When a person gets sick it’s common for a doctor to prescribe an antibiotic, a medication that kicks an infection out of the body.
Patients take multiple pills a day for an extended period of time to bring their body back to normal, but now some doctors believe there is a way to cut back on the length of time a patient stays on antibiotics.
Doctors want to learn more about a chemical produced in everyone’s body that rises and falls when an infection is present. When this chemical, known as procalcitonin or PCT, is high the infection is also at its height, as it lowers so does the severity of the infection.
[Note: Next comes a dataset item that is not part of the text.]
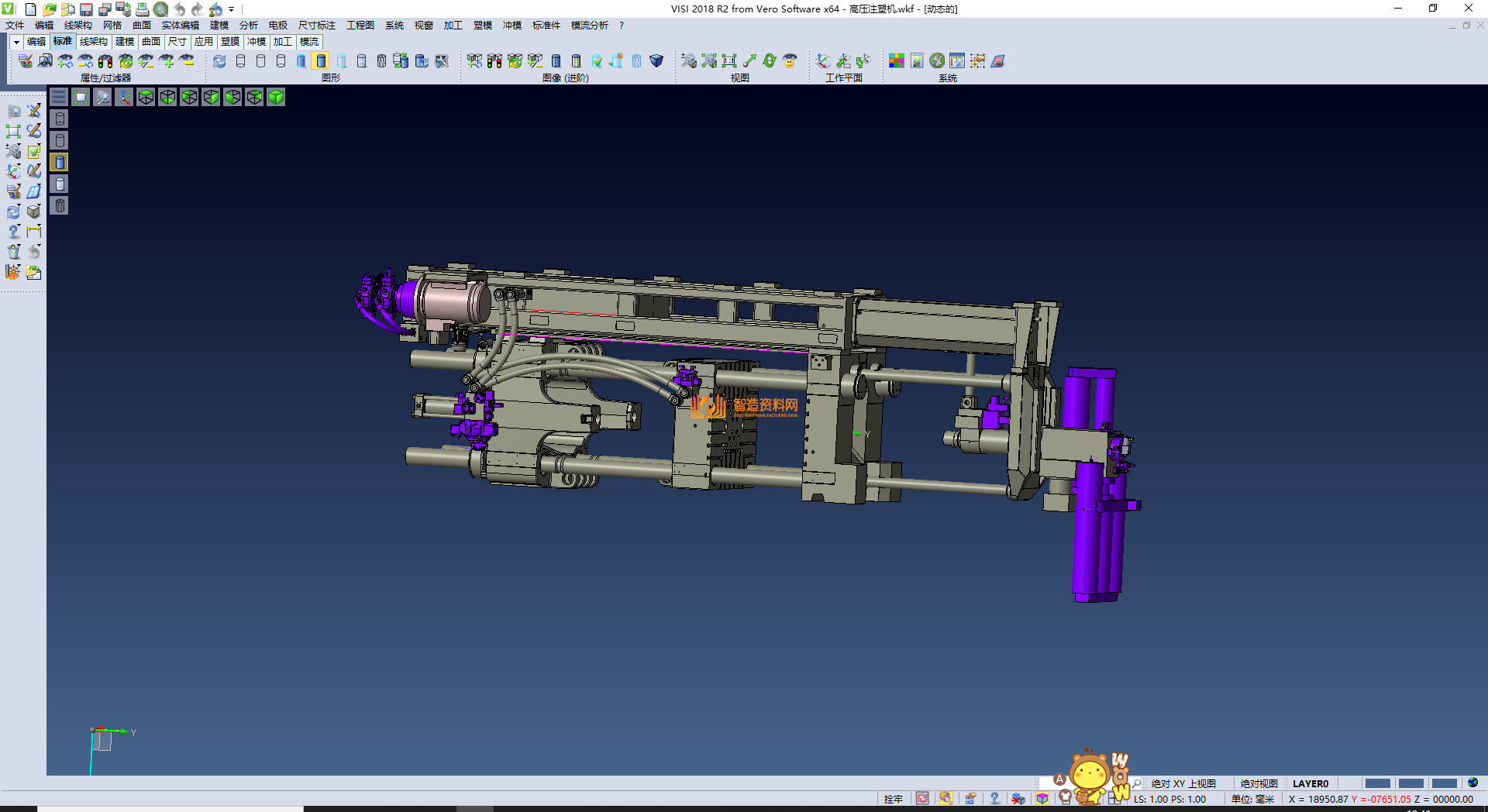Toggle the highlighted cylinder icon in vertical toolbar

click(x=60, y=162)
“Infection is a common and expensive complication of critical illness and we’re trying to find ways to improve the outcomes of sick, elderly patients and, at the same time, reduce health care costs,” says Daren Heyland, a professor of Medicine at Queen’s, director of the Clinical Evaluation Research Unit at Kingston General Hospital, and scientific director of the Technology Evaluation in the Elderly Network.
The longer a patient is on an antibiotic the more likely they are to build up an immunity to it which can render the antibiotic useless, all the more reason why doctors would like to be able to better control the amount of antibiotics given to patients.
On average doctors believe this new measuring system could reduce antibiotic use by two days and it could cut health care costs by $470 per patient.
“This study is an example of the kind of technology evaluation that is so important to do, to inform clinicians and health care decision makers how to achieve best patient outcomes with the least costs,” adds Dr. Johnson.
The findings of this study were recently published in Critical Care Medicine.